Die Zusammenarbeit mit traumatisierten Personen vergleicht Leukhina mit einem Minenfeld, das den eigenen und den Triggern der anderen navigieren müsse. Ein solcher Trigger kann bereits die Sprache sein, in der ein Interview durchgeführt wird, so Volosevych. An von ihr durchgeführten Interviews in der Ukraine hat eine Mehrheit von 90% in ukrainischer Sprache teilnehmen wollen, nur 10% haben angegeben, lieber auf Russisch zu antworten. Nach wiederholten Beschwerden gegen die Frage nach der Interviewsprache wird nun gefragt, ob sich die befragte Person wohl damit fühle, ukrainisch zu sprechen. Als langjährige Therapeutin erklärt Cocciole, dass die Einzigartigkeit des Traumas und auch die Notwendigkeit einer individuellen Behandlung hieran ersichtlich würden.

PRÄVENTIONSMÖGLICHKEITEN

Die Erfahrung in der Zusammenarbeit mit traumatisierten Ukrainer*innen erinnert Cocciole an ihre Arbeit in Bosnien während des Krieges, bei der sie als Tanztherapeutin  tätig war. Sie berichtet, dass es damals mehr um den Forschungsfortschritt und die Ergebnisse ging und die mentale Gesundheit der dort Arbeitenden (Interviewer*innen?) übergangen wurden. Trauma Prävention und Behandlung kann nicht ausschließlich mit dem Verweis auf Self Care abgetan werden, sondern bedarf der Unterstützung durch Arbeitgeber*innen. Cocciole hätte sich besonders eine prophylaktische Herangehensweise gewünscht, bei der beispielsweise durch Gespräche im Team über das Erfahrene hätte geredet werden können. Leukhina merkt hier die Aktualität der traumatischen Erfahrungen an. Eine ihrer Beschäftigten sprach vor kurzem offen über ihren Kampf mit der Depression, woraufhin man ihr entsprechenden Freiraum und Stressentlastung ermöglichen konnte. Auf solchen Maßnahmen, so Cocciole, sollte der Fokus liegen. Vorgesetzte sollten Verständnis zeigen, um mögliche Schuldgefühle von Betroffenen zerstreuen und schließlich für eine anschließend höhere Produktivität sorgen zu können. Volosevych merkt an, dass sie für ihre Forschungsprojekte einen Fragebogen entwickelt hat, de Bewerber*innen ausfüllen, sodass sie bereits stark vorbelastete Personen passenden Projekte zuordnen kann. Gerade der eigene Arbeitsplatz sollte eine gewisse Erfüllung der eigenen Leidenschaft und nicht ein Albtraum im Alltag bedeuten, erklärt Cocciole. Dabei sollte man auch mit seinem Team und seiner Leitung im ständigen Gespräch bleiben erläutert Volosevych. So kann die häufige Scham, die das Thema mentale Gesundheit bzw. Krankheit begleitet, überwunden werden.

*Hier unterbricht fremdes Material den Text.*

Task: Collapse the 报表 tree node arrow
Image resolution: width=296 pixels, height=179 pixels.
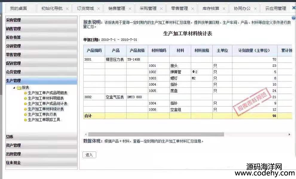Action: [x=14, y=88]
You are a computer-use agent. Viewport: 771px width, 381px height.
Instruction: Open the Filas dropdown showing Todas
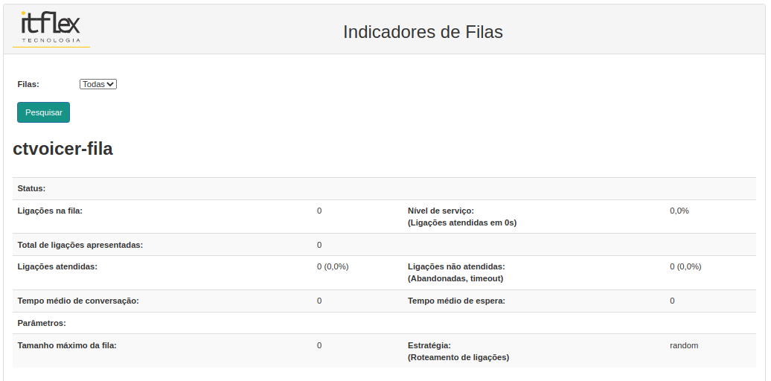(x=98, y=84)
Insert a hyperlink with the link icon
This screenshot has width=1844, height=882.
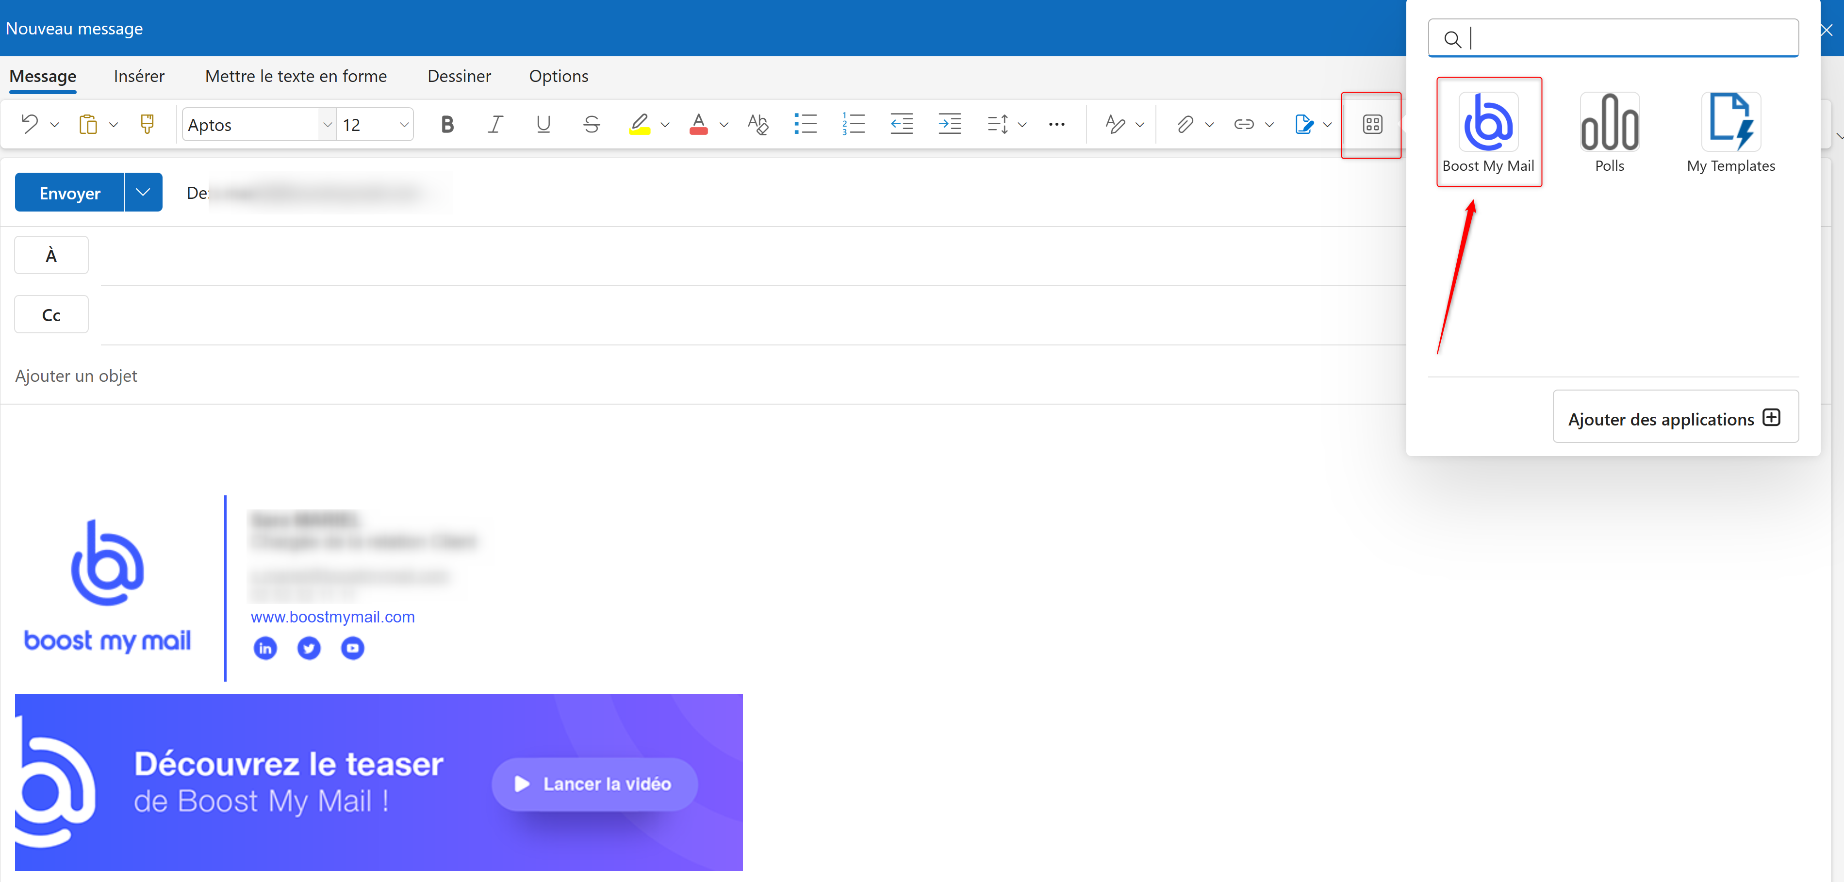[x=1245, y=124]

Abschließend verwies Leukhina auf die wichtige Differenzierung zwischen verschiedenen Arten von Stress. Während kurzzeitiger Stress vor Deadlines förderlich für die Leistung sein kann, ist Langzeitstress, so wie ihn viele traumatisierte Menschen erfahren, belastend und kann sich auf die Leistungsfähigkeit auswirken. Anpassungen in der Arbeitswelt sind nicht nur notwendig sondern auch realisierbar, so Cocciole. Denn Eingliederungsmaßnahmen gäbe es in Deutschland bereits, weniger aber tatsächliche Prophylaxe oder Begleitprogramme.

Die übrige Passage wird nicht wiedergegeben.